Collection entries:
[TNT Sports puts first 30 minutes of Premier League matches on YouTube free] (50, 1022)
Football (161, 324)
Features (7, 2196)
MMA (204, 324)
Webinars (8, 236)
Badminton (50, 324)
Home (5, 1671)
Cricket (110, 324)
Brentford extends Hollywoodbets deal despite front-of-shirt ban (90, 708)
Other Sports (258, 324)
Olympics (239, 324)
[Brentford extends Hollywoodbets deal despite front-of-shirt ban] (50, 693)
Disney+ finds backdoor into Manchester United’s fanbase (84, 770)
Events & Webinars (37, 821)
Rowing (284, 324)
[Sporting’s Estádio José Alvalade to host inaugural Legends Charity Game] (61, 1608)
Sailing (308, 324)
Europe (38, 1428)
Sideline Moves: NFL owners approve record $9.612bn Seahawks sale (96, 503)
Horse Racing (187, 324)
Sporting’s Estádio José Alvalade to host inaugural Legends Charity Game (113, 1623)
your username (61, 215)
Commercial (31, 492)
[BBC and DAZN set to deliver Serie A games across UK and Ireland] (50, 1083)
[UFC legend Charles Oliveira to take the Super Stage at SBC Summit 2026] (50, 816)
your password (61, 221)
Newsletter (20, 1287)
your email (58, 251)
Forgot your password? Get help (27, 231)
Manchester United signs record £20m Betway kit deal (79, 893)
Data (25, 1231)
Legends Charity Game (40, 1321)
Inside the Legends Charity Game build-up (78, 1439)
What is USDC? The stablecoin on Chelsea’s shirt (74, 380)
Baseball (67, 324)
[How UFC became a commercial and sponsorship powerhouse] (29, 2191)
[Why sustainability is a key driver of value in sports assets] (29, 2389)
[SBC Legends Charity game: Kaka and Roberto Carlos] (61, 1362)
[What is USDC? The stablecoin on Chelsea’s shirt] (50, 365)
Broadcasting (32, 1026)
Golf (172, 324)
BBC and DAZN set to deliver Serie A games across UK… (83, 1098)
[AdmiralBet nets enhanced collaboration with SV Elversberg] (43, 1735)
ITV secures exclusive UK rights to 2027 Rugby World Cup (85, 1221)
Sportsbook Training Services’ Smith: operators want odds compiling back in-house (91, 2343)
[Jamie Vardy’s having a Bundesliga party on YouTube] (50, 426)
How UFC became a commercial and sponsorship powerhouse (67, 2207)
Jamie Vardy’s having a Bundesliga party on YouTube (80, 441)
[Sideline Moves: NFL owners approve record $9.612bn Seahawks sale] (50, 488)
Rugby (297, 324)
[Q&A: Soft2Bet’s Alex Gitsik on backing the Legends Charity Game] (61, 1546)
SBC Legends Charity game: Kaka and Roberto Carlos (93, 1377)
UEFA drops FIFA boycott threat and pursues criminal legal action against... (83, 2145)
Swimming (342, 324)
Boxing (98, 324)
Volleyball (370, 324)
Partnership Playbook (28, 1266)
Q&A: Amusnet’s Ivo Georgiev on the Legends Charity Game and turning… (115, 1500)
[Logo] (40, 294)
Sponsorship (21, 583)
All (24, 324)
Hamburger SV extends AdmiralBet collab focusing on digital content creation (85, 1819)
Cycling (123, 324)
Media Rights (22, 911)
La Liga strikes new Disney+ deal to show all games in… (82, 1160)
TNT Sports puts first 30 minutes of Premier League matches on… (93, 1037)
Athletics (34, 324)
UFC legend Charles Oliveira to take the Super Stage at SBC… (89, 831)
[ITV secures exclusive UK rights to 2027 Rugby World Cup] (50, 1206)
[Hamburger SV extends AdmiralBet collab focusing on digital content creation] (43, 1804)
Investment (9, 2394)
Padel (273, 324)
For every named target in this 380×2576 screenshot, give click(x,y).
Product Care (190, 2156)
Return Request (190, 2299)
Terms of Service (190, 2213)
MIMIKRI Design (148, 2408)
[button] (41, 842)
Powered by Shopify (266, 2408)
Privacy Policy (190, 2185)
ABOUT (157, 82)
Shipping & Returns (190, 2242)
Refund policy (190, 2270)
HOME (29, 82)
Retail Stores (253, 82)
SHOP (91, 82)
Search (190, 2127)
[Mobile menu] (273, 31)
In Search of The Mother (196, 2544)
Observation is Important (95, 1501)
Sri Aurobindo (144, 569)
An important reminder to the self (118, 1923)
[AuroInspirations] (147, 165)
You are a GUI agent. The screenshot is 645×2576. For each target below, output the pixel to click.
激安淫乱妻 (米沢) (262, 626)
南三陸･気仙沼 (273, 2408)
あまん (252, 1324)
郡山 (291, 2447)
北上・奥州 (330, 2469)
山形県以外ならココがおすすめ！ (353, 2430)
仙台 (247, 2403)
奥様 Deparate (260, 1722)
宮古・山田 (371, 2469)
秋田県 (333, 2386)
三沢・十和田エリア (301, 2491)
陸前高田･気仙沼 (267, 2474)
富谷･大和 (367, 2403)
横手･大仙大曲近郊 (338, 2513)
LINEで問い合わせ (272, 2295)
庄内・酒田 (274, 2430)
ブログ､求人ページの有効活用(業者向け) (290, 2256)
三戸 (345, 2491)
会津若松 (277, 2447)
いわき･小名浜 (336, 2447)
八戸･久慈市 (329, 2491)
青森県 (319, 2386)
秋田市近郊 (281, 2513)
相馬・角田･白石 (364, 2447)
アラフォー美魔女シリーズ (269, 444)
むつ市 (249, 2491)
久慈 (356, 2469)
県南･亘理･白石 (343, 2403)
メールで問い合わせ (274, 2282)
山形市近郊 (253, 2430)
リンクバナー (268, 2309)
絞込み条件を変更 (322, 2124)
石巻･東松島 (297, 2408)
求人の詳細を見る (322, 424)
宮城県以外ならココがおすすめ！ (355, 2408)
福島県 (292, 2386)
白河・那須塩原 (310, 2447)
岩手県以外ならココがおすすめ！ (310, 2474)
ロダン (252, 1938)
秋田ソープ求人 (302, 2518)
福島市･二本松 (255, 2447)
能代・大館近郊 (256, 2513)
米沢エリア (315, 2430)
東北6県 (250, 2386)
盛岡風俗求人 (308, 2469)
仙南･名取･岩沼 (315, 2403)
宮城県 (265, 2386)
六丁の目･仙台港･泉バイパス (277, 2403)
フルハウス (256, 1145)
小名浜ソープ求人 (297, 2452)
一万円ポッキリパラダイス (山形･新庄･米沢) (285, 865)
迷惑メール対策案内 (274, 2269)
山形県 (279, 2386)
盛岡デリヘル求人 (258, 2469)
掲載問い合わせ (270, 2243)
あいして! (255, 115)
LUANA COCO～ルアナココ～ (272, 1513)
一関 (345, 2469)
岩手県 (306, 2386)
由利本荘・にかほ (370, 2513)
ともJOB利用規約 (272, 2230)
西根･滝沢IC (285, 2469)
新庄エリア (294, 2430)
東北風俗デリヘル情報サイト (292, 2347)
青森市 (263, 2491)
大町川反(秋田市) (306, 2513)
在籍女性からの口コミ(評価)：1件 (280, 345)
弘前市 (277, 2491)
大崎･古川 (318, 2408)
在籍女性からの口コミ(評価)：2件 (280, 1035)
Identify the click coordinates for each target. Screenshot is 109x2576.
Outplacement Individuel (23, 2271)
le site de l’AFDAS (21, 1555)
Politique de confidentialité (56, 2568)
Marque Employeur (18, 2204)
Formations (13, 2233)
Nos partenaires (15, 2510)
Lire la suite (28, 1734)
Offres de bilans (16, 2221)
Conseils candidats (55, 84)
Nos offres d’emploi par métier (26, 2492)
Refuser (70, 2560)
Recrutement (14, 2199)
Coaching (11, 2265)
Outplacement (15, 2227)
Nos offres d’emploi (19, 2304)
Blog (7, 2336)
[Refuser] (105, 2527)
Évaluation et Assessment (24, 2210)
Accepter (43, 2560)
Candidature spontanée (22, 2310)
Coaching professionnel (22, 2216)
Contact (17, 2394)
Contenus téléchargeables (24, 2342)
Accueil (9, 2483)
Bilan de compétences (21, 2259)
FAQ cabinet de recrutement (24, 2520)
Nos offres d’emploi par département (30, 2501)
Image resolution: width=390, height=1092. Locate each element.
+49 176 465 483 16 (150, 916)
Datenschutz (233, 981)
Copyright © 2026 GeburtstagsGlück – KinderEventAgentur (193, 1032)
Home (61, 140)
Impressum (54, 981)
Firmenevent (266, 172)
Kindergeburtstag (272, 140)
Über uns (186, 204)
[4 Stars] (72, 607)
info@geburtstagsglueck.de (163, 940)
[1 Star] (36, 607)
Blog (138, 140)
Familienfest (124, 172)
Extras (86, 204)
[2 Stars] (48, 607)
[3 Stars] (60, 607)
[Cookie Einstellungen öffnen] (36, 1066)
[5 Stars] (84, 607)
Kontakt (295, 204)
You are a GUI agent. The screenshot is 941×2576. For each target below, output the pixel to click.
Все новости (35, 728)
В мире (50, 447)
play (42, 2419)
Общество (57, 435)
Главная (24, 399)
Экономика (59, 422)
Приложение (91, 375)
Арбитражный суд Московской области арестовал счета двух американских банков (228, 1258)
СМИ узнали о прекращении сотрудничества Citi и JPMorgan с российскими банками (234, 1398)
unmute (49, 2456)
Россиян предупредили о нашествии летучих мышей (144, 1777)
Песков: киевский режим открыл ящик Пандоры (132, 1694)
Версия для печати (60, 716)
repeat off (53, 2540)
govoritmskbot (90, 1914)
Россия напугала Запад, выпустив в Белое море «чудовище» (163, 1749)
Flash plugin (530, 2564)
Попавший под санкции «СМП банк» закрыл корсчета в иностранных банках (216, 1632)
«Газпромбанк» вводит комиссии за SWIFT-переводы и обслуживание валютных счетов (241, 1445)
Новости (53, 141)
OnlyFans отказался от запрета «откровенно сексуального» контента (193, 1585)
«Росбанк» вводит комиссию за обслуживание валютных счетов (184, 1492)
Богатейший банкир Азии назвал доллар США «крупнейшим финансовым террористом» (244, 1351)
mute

● **Exercise requirements**
In the entries above, restate word for word the lines between the one holding "Jamie Vardy’s having a Bundesliga party on YouTube (80, 441)" and the one holding "Sponsorship (21, 583)", inclusive, and nothing besides.

● **Written solution**
Jamie Vardy’s having a Bundesliga party on YouTube (80, 441)
[Sideline Moves: NFL owners approve record $9.612bn Seahawks sale] (50, 488)
Rugby (297, 324)
[Q&A: Soft2Bet’s Alex Gitsik on backing the Legends Charity Game] (61, 1546)
SBC Legends Charity game: Kaka and Roberto Carlos (93, 1377)
UEFA drops FIFA boycott threat and pursues criminal legal action against... (83, 2145)
Swimming (342, 324)
Boxing (98, 324)
Volleyball (370, 324)
Partnership Playbook (28, 1266)
Q&A: Amusnet’s Ivo Georgiev on the Legends Charity Game and turning… (115, 1500)
[Logo] (40, 294)
Sponsorship (21, 583)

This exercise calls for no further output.